Le 21 juillet 1836, les journalistes Émile de Girardin qui venait de lancer le quotidien La Presse et Armand Carrel qui dirigeait Le National s’affrontèrent au pistolet. Les deux adversaires furent blessés, et Armand Carrel décéda quelques jours plus tard. La mort de cet homme de 36 ans provoqua une vive émotion de l’opinion publique. Elle s’ajoutait à la perte du brillant mathématicien Évariste Galois, tué en duel à 21 ans, le 31 mai 1832.
Le 27 février 1837, Pouchkine trouva la mort en duel à l’âge de 38 ans. En raison d’une rumeur au sujet de l’infidélité présumée de son épouse, le poète provoqua le baron Georges d’Anthès, officier français intégré à l’armée russe. Blessé à la cuisse et au ventre, il mourut deux jours après l’affrontement. Sa disparition brutale eut un grand retentissement en Russie. Elle semblait se confondre avec le destin malheureux de ses personnages, comme Lenski, tué en duel par Eugène Onéguine .
Vers la fin du duel
De nombreux libellés, pour ou contre le duel, se répandirent alors. Toutes les tentatives (8 entre 1819 et 1895) pour interdire ces combats furent rejetées par l’Assemblée et le Parlement.
Parmi les duels célèbres de la fin du XIXe siècle, on compte celui de Marcel Proust et de Jean Lorrain qui avait écrit des articles venimeux au sujet du recueil Les Plaisirs et les Jours. L’échange de coups de pistolet qui eut lieu le 6 février 1897 dans le bois de Meudon ne fit pas de blessé.
Au fil du temps, le duel semblait de plus en plus anachronique. Critiqué, moqué, il devint un ressort comique dans de nombreuses pièces de théâtre, comme Le Voyage de monsieur Perrichon, de Labiche, créé en 1860. Pour l’avoir traité de « paltoquet », Monsieur Perrichon est provoqué en duel par le commandant Mathieu. Le brave bourgeois décide donc d’écrire au préfet de police pour dénoncer lui-même le combat et échapper au danger.
En parallèle, l’escrime sportive se développa en reprenant le vocabulaire et les usages du duel : le salut, la longueur de la piste, la présence d’assesseurs (qui remplacent les témoins),… Elle fut représentée dès les premiers Jeux olympiques d’Athènes en 1896, grâce à Pierre de Coubertin (lui-même escrimeur), et fait partie des cinq disciplines qui ont figuré à toutes les sessions.
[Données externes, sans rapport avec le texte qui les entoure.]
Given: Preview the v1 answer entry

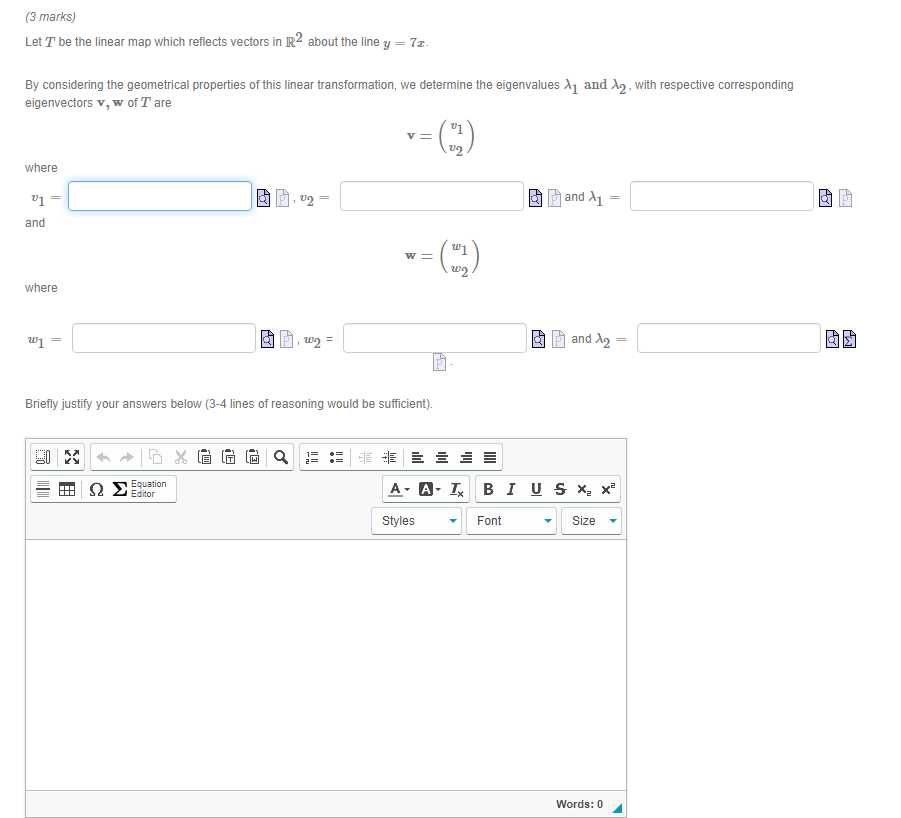Looking at the screenshot, I should click(x=262, y=196).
La longue histoire des duels se poursuivit pourtant, notamment parmi les hommes politiques : Thiers, Ledru-Rollin, Jules Ferry, Gambetta, Jaurès, Clemenceau (avec pas moins de 12 duels),… Le dernier duel qui eut lieu en France se tint le 20 avril 1967 dans le jardin d’un hôtel particulier de Neuilly-sur-Seine. Il opposa Gaston Defferre au député gaulliste René Ribière qu’il avait insulté à l’Assemblée nationale.
Bibliographie
Catalogue de l’exposition du musée de l’Armée (24 avril - 18 août 2024), Duels. L’art du combat, Paris, coédition musée de l’Armée / In Fine, 336 p.